La costruzione possiede un rivestimento esterno realizzato utilizzando 120 metri cubi di materiale recuperato dagli abeti sradicati durante il disastro che nel 2018 ha investito anche il bellunese

Di Lucia Brunello - 28 agosto 2020 - 12:05

BELLUNO. Una palazzina all'insegna della sostenibilità ambientale: è questo il progetto che ha visto la luce in quest'ultimo anno nel bellunese. Si tratta di un edificio ad opera di Unifarco, azienda di Belluno e la prima della Provincia ad aver utilizzato in campo edilizio il legname di Vaia. 

 

Impatti ambientali ridotti al minino: la palazzina possiede infatti una classe energetica A4, la più alta prevista dalla legge in vigore, essendo un immobile la cui realizzazione ha seguito tutti i dettami della bioedilizia. Una caratteristica che, rispetto ad un edificio tradizionale, porta ad una riduzione annuale di 50 tonnellate di CO2 immesse nell’ambiente.

 

La costruzione, con una superficie complessiva di 2.000 metri quadri, possiede un rivestimento esterno realizzato utilizzando gli abeti divelti durante il disastro del novembre 2018 causato nel bellunese dalla tempesta Vaia.

 

Unifarco ha così recuperato 120 metri cubi di materiale: un’azione che, oltre ad un contenuto altamente simbolico, offre la dimostrazione pratica dell’attenzione da parte dell’azienda alla salvaguardia del territorio.

 

Anche l’impianto elettrico e tutti i corpi illuminanti contribuiscono a limitare gli sprechi: parte dell’energia elettrica utilizzata è fornita dall’impianto fotovoltaico presente sulla pensilina esterna dell’area adibita a mensa, mentre la tecnologia a led adottata in tutta la struttura favorisce il risparmio energetico.

 

Ma non è finita qui: oltre all’utilizzo del legname di Vaia concorrono all’eco-sostenibilità complessiva della struttura diverse altre misure, a partire dalla coibentazione delle pareti perimetrali attraverso il tamponamento della struttura, con l’impiego di legname certificato Pefc.

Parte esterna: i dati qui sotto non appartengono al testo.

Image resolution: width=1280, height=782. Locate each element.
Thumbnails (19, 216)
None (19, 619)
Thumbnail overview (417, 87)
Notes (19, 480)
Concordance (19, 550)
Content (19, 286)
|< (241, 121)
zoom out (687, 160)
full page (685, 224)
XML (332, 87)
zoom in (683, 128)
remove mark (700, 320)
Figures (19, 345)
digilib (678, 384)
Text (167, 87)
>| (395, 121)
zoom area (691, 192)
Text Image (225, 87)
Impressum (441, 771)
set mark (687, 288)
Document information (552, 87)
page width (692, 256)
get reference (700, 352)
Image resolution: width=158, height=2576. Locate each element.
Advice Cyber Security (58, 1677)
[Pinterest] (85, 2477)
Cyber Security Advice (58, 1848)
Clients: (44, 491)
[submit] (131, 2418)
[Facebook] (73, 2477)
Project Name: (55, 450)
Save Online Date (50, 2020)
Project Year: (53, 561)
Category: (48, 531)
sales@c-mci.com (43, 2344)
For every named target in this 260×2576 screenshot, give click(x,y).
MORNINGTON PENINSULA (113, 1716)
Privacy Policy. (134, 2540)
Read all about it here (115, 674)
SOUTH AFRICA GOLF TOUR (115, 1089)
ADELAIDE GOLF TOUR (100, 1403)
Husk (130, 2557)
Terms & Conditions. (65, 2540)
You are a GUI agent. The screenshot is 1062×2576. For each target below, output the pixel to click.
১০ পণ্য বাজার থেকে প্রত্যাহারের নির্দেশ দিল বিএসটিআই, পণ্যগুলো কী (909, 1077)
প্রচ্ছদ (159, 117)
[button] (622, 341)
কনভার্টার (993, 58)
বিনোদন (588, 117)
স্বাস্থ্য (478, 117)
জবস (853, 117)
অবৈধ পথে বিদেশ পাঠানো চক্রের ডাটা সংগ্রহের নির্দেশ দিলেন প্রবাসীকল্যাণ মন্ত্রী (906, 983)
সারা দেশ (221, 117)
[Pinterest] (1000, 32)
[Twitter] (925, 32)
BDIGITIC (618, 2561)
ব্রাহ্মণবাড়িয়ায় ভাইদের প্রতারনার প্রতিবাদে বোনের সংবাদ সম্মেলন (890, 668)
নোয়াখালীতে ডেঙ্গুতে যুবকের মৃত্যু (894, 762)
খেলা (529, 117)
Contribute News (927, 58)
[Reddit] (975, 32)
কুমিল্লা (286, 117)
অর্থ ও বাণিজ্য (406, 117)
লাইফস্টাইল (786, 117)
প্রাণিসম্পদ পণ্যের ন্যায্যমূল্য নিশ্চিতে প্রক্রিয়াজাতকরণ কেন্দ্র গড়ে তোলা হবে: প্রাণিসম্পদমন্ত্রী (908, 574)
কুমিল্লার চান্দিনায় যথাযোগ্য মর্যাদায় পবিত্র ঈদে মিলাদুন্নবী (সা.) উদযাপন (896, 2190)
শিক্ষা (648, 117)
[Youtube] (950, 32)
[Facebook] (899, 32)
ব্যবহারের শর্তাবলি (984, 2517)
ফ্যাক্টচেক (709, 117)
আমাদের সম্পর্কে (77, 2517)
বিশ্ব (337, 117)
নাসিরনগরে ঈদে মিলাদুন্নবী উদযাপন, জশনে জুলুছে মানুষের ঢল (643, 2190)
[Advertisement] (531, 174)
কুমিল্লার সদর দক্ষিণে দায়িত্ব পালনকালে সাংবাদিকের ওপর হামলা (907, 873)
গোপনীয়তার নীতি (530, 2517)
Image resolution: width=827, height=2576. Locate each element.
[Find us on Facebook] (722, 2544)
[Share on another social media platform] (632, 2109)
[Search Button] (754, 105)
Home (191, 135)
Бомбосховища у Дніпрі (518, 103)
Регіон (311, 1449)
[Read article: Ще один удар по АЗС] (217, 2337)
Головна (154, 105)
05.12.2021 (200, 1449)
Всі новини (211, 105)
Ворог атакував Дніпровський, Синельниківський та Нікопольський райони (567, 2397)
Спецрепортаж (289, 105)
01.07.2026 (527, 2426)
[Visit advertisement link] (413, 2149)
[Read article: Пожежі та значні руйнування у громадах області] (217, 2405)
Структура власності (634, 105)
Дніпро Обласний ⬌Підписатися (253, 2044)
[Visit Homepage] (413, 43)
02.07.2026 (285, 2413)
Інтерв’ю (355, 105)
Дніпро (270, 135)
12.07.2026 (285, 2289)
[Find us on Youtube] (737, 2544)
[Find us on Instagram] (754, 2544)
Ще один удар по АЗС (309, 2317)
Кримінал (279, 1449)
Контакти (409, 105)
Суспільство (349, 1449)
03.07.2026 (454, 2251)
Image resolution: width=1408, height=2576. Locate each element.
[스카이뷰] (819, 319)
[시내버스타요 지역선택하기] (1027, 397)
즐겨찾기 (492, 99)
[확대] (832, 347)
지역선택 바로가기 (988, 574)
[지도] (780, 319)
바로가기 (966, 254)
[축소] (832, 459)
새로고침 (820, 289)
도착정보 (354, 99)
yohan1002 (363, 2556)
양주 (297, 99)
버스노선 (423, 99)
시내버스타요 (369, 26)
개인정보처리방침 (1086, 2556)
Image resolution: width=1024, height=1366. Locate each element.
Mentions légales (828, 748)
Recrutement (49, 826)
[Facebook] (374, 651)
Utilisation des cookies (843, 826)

Si prosegue con l’utilizzo di intonaco fonoassorbente per i soffitti – con una capacità di assorbire i suoni pari a 3 volte quella di un prodotto tradizionale – e, relativamente alle risorse idriche, con il recupero dell’acqua piovana anche per l’irrigazione del verde.

La nuova palazzina rispetta anche le recenti disposizioni per il contrasto della diffusione del virus Sars Cov – 2, con un impianto di ventilazione, climatizzazione e condizionamento che garantisce un’ottima purificazione dell’aria nei locali.

 

Non bisogna infatti dimenticare che i luoghi di lavoro oggi devono tenere in debito conto della situazione particolare che ci si è trovati e ci si trova a vivere in epoca di pandemia. Ecco perché la progettazione dell’impianto aeraulico (ventilazione, climatizzazione e condizionamento) è stato pensato seguendo le recenti disposizioni in materia di contrasto alla diffusione del virus Sars-CoV-2, garantendo un’ottimale purificazione dell’aria, in termini di flusso e di portata, all’interno di tutti i locali.